Ubaid Nawaz, MD1 Said Baidas, MD2 Edward Jones, MD3
1Vince Lombardi Cancer Clinic, Aurora Healthcare, Greenbay, Wisconsin
2Department of Hematology and Oncology, MD Anderson Cancer Center Orlando, Orlando, Florida
3Department of Pathology, Parrish Medical Center, Titusville, Florida
Address correspondence to: Ubaid Nawaz, MD, Hematology and Oncology, Vince Lombardi Cancer Clinic, Aurora Health Care, 2845 Greenbriar Rd, Green Bay, WI 54308; Phone: 920-288-4180; E-mail: ubaid.nawaz@aurora.org.
A 71-year-old man presented with asymptomatic anemia. He was found to have a hemoglobin of 8.7 g/dL and a white blood cell count of 10,500/mm3. Absolute lymphocyte count was elevated at 8,900/mm3. Absolute neutrophil count was decreased at 800/mm3. Platelet count was normal at 196,000/mm3. Peripheral smear review revealed lymphocytosis with atypical small lymphocytes containing cytoplasmic granules (Figure 1). Serum protein electrophoresis showed a monoclonal spike of 1.7 g/dL. Immunofixation identified a monoclonal immunoglobulin (Ig)G kappa band. Serum kappa free light chains were increased at 97.2 mg/dL, with an abnormal kappa-lambda ratio of 110. IgG was elevated at 2,874 mg/dL and the IgA and IgM were decreased at 91 mg/dL and 45 mg/dL, respectively. A skeletal survey was negative for lytic lesions. A computed tomography scan of the chest, abdomen, and pelvis was unremarkable. HIV and human T-lymphotropic virus (HTLV) 1/2 testing were negative.

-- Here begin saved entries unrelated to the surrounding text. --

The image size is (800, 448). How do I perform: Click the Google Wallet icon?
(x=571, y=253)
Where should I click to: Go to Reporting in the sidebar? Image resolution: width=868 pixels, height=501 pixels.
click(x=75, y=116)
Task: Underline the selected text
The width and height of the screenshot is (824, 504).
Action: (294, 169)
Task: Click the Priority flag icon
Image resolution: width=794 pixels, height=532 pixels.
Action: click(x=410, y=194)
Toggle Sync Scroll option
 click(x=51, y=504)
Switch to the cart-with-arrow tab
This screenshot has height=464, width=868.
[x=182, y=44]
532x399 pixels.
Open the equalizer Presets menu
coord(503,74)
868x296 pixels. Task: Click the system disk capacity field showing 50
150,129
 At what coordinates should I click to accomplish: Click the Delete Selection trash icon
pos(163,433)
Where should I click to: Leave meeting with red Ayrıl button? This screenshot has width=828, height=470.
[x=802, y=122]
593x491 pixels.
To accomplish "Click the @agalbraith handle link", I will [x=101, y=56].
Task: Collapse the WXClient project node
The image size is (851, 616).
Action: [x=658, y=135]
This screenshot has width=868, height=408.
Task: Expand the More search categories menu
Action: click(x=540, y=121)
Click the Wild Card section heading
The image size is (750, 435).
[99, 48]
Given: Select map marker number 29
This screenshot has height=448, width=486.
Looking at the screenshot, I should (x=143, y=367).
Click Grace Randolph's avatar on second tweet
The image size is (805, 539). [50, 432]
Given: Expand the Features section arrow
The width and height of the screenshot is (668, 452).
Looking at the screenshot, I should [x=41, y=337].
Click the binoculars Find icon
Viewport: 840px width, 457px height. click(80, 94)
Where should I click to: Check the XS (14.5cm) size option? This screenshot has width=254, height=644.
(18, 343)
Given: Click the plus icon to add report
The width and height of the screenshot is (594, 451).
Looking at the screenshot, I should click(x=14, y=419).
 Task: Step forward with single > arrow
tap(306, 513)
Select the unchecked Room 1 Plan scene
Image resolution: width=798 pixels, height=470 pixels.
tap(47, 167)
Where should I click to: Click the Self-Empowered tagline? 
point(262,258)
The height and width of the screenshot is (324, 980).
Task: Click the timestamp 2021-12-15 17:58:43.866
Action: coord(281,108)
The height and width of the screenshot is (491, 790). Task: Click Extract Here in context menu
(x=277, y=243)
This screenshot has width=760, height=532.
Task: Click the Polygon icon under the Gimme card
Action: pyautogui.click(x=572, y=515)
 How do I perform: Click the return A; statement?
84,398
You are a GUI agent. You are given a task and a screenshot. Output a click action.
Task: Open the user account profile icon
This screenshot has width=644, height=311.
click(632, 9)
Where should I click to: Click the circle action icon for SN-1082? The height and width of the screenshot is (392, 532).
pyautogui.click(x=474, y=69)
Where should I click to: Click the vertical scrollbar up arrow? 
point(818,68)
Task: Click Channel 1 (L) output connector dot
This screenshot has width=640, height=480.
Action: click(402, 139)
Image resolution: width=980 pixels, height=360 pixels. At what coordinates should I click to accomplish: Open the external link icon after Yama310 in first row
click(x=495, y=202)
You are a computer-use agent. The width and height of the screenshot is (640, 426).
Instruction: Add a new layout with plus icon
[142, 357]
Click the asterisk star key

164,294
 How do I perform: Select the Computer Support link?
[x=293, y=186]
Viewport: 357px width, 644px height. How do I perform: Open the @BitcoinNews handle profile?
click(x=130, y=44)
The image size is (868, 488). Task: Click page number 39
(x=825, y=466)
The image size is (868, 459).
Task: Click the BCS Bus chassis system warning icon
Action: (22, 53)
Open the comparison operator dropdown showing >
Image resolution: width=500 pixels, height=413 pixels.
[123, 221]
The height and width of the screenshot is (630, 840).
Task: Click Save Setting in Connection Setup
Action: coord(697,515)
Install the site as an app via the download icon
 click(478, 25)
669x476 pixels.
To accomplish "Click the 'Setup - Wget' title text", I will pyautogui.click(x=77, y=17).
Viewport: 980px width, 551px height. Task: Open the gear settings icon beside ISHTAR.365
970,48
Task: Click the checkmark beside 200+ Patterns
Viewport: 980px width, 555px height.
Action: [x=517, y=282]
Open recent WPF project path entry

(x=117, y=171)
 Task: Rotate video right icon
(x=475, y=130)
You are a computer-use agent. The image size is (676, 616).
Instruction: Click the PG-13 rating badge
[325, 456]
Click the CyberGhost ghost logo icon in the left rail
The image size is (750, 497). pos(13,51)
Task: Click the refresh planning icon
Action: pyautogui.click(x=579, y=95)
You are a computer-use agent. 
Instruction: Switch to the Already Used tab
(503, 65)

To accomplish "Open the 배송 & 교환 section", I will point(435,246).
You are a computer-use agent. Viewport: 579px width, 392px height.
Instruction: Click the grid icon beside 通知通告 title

The bone marrow biopsy showed a hypercellular marrow, with an increase in both plasma cells (15–20%) and small T lymphocytes (30–40%). The plasma cells had a diffuse distribution, with a formation of numerous aggregates (Figure 2). By flow cytometry, the plasma cells exhibited kappa light chain restriction, which, in addition to the above mentioned serologic findings, is diagnostic of plasma cell myeloma.
The abnormal lymphocyte population in both the bone marrow and peripheral blood displayed increased side scatter and expression of CD3, CD8, CD16, and CD57, with aberrant, diminished expression of CD5 and CD7 (Figure 3). The abnormal lymphocytes lacked expression of CD4, CD25, and CD56. Additionally, a dominant population (82%) expressed the Vb20 T-cell receptor subtype. The abnormal lymphocytes in the bone marrow were positive for CD3 and TIA-1 expression by immunohistochemistry (Figure 4). These findings are consistent with T-cell large granular lymphocytic (T-LGL) leukemia.
Discussion
To the best of our knowledge, this is the first reported case of concomitant T-LGL leukemia and plasma cell myeloma. Although it has been reported that the incidence of B-cell dyscrasias is higher in patients with T-LGL leukemia, and that the monoclonal gammopathy of undetermined significance (MGUS)1 is one of the most common concomitant B-cell dyscrasias, plasma cell myeloma has not been reported to occur concomitantly with T-LGL leukemia. LGL leukemia represents a spectrum of disorders, including T-cell and natural killer (NK)-cell leukemia; typically, there is an indolent course and a favorable prognosis. Less commonly, there can be an aggressive course with a poor outcome. T-LGL leukemia is associated with an increased incidence of Epstein-Barr virus and human T-lymphotropic virus type 1 (HTLV1) infections. Cytopenias, autoimmune conditions like rheumatoid arthritis, and recurrent infections are commonly associated with T-LGL leukemia.2 Patients with aggressive variants of T-LGL leukemia may have B symptoms, lymphadenopathy, and a rapidly worsening clinical course that distinguishes it from the indolent variants. Treatment for indolent LGL leukemia typically involves immunosuppression with methotrexate, cyclosporine, steroids, and cyclophosphamide (either as a single agent or in combination). For aggressive LGL leukemia, treatment with chemotherapy regimens similar to acute lymphoblastic leukemia regimens are used, followed by evaluation for hematopoietic stem cell transplant. In this patient, we recommended treatment for the T-LGL leukemia, as it was believed to be the main cause of the patient’s anemia and neutropenia, and observation for the plasma cell myeloma. The patient was started on methotrexate and prednisone.
References
1. iny AD, Lichtin A, Pohlman B, Loughran T, Maciejewski J. Chronic B-cell dyscrasias are an important clinical feature of T-LGL leukemia. Leuk Lymphoma. 2008;49:932-938.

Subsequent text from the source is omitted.